パン教室はやりがいもあり、ママさんにも喜んでいただいていたので満足していましたが、教室で教えているパンの作り方は、アレルギーのある自分の子どもは食べられないパン(この時は、卵、乳、動物性を使っていました)。
「それって自分らしいのかな?」という疑問から、オリジナルのパンを作りたいと思うようになりました。
そこで、牛乳をお水や豆乳に変えたり、動物性を使わないようパン作りを初めて、徐々にそういうパンを求めているママさんが教室にきてくれるようになりました。
そうこうしているうちに、家の一室をパン工房として使ってもいいという話になり、厨房を整備することに。ある程度量を作れるようになった頃、教室の生徒さんのご主人を通して、ナチュラル系の商品や野菜を販売しているお店でパンを取り扱ってくれることになりました。

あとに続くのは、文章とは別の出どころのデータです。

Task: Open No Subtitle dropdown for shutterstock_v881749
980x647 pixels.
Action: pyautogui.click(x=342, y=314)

自宅でパン教室を続けながら、そのお店では8年に渡ってパンの販売を続けさせていただきました。
そのお店でのパン販売を終了後、安曇野に移住する直前の2年間、京都の京田辺市の農家さんが共同経営する野菜直売所で、仕入れた京野菜を使ったパンを販売していました。

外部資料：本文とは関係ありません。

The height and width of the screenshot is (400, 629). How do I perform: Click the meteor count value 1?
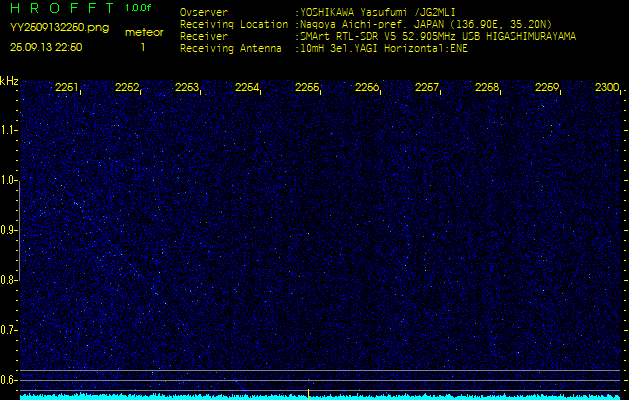pyautogui.click(x=142, y=47)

今、安曇野産野菜を使ってパンを作っていますが、その時の経験やアイデアが生かされています。
息子が卵、乳製品のアレルギーと、慢性的なアトピーを持っていました。
話は少し遡り、息子の話をさせていただきます。
娘が生まれてから3年後に生まれた息子は、特定の食べ物を食べるとアレルギー症状がでてしまうということが分かりました。息子の場合は卵、乳製品でした。娘は今までアレルギーが出たことがなく、食材を気にしてご飯を作ることはなかったのですが、息子のアレルギーがわかってからは、食品の原材料をすごく気にするようになりました。

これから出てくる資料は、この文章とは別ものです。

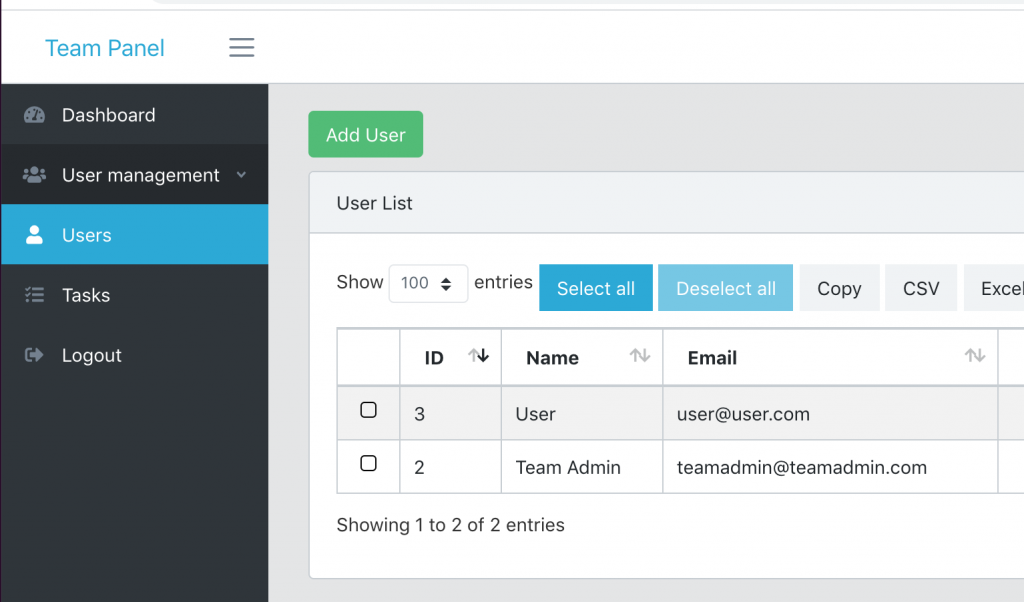Click the Dashboard gauge icon

(x=35, y=115)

卵、乳製品を使ってパンづくりをしている私にとって衝撃は大きく、せっかく手作りパンが目の前にあるのに息子は食べられないということが悲しかったです。卵、乳製品を使わないパン作りに熱中したのは、息子にもみんなと同じようにパンを食べて欲しいという思いが強かったからだと思います。
ある日、息子が旦那さんの友達と行ったBBQから帰ってくると、痒そうにしているので何を食べたか聞いたら飴でした。「飴ちゃんもだめか〜!」私はその時、慢性的なアトピーを持っている子には白砂糖が刺激になってしまうと知りました。そうなってくると、息子が食べられる市販のお菓子やパンはかなり限られてきます。健康に気を使ったパンやお菓子は、どうしても味気がなく見た目もさっぱりしていて、しかも高い!という印象がありました。それなら私が市販で売ってるパンやお菓子となんら変わりない見た目で味も遜色ない美味しいパンを作ろうと決意しました。
完全に整えられた空間で、
私だから作れるパンを作りたい。
大阪でのパンの仕事が10年を迎えた頃、家の一室ではなく、自分のお店を持ち、そこでパン作りに挑戦したいという夢ができました。もちろん大阪でも良かったのですが、若い頃からスノーボードをしに遊びに行った信州の景色が思い出されて、空気も水も美味しい安曇野の地でパン作りをしたいと直感的に思いました。
思い立ったらすぐ行動!幸い、県外から安曇野に移住したい人たちをサポートしてくれる方に恵まれ、着々と準備は進み、2019年5月1日に安曇野市穂高でお店をオープンすることができました。
使っているお水は北アルプスから湧き出る安曇野の地下水(濾過したもの)を使い、小麦粉は長野県産100%にこだわっています。信州で育ったお野菜や果物を使って、素材の味を損なわず楽しめるように丁寧に作っています。
工房には動物性の食べ物や飲み物が一切入り込まないように、徹底した管理を行っているので、少しの量でも症状が出てしまう方にも安心して食べていただきたいです。また、パンを焼くときなどにシリコン型などを避けているので、そういった心配がある方にも安心していただきたいです。
くうパンを心待ちにしてくださる皆様に、美味しいパンをお届けできるように、これからもこだわりのパンを焼き続けていきたいです。